## HOW TO COMPLETE THIS TASK
Look through the entries that follow and return each line that has the string "checkbox".

Collected data
============
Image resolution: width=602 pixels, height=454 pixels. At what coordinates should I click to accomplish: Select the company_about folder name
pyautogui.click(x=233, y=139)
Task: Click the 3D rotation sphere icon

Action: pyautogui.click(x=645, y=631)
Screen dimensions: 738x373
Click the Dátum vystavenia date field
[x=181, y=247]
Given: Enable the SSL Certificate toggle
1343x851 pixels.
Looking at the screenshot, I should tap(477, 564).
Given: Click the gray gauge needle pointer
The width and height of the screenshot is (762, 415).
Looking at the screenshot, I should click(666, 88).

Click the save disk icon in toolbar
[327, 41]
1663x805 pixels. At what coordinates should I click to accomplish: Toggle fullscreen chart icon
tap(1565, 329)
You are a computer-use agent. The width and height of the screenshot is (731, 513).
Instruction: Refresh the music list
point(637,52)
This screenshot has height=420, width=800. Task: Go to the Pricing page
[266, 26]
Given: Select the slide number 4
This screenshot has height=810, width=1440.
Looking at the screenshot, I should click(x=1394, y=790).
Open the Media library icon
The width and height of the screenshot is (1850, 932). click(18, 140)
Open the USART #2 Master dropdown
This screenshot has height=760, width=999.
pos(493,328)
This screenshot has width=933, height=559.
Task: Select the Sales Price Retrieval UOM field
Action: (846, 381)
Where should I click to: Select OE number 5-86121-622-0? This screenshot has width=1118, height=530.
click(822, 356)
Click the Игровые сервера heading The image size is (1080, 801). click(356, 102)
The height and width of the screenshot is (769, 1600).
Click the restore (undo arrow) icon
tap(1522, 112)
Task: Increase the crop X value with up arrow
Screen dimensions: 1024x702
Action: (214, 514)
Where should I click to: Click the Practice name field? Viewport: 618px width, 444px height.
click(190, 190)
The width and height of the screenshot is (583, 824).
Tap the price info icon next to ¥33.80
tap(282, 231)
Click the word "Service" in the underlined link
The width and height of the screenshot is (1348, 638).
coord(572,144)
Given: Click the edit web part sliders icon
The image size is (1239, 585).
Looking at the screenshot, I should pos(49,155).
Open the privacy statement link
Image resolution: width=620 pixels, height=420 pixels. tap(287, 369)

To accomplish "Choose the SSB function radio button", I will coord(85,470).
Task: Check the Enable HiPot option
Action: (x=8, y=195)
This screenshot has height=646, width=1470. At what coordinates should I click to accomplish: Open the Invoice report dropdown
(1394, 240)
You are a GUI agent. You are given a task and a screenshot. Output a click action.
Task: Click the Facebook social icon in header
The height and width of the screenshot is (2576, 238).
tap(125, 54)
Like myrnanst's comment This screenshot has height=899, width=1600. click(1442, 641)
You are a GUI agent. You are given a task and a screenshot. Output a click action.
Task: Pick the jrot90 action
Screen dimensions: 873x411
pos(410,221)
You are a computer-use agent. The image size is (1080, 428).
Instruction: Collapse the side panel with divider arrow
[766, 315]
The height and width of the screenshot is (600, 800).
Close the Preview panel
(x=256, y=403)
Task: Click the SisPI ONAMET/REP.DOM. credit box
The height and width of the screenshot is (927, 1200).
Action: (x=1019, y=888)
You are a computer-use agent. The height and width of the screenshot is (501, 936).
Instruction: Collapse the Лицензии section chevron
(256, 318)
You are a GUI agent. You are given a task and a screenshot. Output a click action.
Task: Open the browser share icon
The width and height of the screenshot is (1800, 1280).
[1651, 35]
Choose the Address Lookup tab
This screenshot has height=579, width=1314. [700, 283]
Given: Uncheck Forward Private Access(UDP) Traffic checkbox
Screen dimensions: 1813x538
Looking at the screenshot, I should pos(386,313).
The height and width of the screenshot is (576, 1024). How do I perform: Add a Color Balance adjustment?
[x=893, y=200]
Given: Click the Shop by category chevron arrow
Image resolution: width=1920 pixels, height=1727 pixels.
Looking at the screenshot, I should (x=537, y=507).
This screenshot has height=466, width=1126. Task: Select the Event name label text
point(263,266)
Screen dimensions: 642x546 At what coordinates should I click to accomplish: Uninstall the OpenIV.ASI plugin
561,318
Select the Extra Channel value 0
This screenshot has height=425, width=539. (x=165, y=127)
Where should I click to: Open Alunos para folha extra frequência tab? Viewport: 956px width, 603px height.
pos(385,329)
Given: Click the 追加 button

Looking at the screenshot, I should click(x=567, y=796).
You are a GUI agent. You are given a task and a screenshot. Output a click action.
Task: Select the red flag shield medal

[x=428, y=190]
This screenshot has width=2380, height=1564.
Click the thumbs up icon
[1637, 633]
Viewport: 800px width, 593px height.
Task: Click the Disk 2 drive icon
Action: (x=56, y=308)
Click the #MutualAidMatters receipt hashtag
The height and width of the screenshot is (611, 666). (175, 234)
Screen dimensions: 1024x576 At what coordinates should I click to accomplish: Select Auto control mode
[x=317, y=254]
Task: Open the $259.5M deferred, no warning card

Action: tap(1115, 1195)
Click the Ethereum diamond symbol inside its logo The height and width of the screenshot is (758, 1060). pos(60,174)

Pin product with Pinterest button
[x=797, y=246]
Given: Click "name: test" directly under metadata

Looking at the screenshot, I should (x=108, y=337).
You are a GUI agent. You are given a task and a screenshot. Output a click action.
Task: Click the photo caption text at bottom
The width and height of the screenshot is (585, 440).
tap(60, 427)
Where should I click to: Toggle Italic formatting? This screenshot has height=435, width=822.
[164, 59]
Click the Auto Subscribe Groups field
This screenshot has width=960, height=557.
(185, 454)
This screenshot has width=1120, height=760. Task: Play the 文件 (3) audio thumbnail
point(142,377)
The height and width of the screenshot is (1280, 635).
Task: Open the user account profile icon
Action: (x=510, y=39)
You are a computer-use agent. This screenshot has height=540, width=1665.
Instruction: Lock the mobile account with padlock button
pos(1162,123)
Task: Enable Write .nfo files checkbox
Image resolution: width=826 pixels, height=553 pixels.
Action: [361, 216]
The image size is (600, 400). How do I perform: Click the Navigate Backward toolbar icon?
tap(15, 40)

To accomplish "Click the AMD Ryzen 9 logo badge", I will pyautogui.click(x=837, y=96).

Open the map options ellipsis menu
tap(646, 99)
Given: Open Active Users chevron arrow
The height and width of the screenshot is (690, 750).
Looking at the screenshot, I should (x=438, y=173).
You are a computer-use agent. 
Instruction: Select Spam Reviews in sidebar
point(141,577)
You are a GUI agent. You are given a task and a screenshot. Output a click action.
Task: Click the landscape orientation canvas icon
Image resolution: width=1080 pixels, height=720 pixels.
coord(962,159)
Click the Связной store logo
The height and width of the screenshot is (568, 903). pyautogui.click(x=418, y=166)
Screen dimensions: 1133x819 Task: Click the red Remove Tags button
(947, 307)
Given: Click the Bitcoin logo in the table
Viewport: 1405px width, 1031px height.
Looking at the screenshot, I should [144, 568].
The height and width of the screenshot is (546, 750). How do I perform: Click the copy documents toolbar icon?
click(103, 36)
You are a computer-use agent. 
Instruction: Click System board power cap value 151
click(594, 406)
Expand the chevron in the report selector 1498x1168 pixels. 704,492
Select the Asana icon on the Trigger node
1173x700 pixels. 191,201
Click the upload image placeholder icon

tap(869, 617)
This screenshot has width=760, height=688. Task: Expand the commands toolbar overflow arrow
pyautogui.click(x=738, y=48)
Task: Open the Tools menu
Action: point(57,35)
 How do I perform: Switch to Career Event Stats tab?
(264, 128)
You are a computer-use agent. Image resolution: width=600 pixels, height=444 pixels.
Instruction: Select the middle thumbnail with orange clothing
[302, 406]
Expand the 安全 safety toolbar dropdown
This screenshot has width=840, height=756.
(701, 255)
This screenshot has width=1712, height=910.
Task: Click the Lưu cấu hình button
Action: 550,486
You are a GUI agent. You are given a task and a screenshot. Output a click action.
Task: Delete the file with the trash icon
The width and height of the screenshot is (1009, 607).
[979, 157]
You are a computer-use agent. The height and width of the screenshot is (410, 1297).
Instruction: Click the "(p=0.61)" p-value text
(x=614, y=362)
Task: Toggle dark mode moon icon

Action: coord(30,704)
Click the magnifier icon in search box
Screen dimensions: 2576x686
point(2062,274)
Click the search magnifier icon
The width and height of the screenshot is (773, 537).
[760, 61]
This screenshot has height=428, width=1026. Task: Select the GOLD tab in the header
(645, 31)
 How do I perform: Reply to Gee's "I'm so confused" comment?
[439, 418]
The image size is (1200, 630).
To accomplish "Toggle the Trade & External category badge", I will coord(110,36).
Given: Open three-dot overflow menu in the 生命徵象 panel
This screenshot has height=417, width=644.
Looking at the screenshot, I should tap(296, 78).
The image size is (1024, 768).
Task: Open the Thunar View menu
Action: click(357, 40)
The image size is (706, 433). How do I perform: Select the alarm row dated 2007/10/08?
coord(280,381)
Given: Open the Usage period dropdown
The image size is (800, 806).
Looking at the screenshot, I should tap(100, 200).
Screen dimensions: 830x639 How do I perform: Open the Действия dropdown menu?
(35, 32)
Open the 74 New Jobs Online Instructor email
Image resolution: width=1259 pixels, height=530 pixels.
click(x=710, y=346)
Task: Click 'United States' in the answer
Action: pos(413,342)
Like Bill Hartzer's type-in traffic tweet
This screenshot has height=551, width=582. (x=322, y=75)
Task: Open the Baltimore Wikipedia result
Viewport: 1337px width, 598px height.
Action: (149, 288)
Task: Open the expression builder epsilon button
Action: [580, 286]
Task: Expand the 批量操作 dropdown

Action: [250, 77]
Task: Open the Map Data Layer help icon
============
## RESULT FOR THIS EXERCISE
Given: Uncheck Forward Private Access(UDP) Traffic checkbox
Task: Enable Write .nfo files checkbox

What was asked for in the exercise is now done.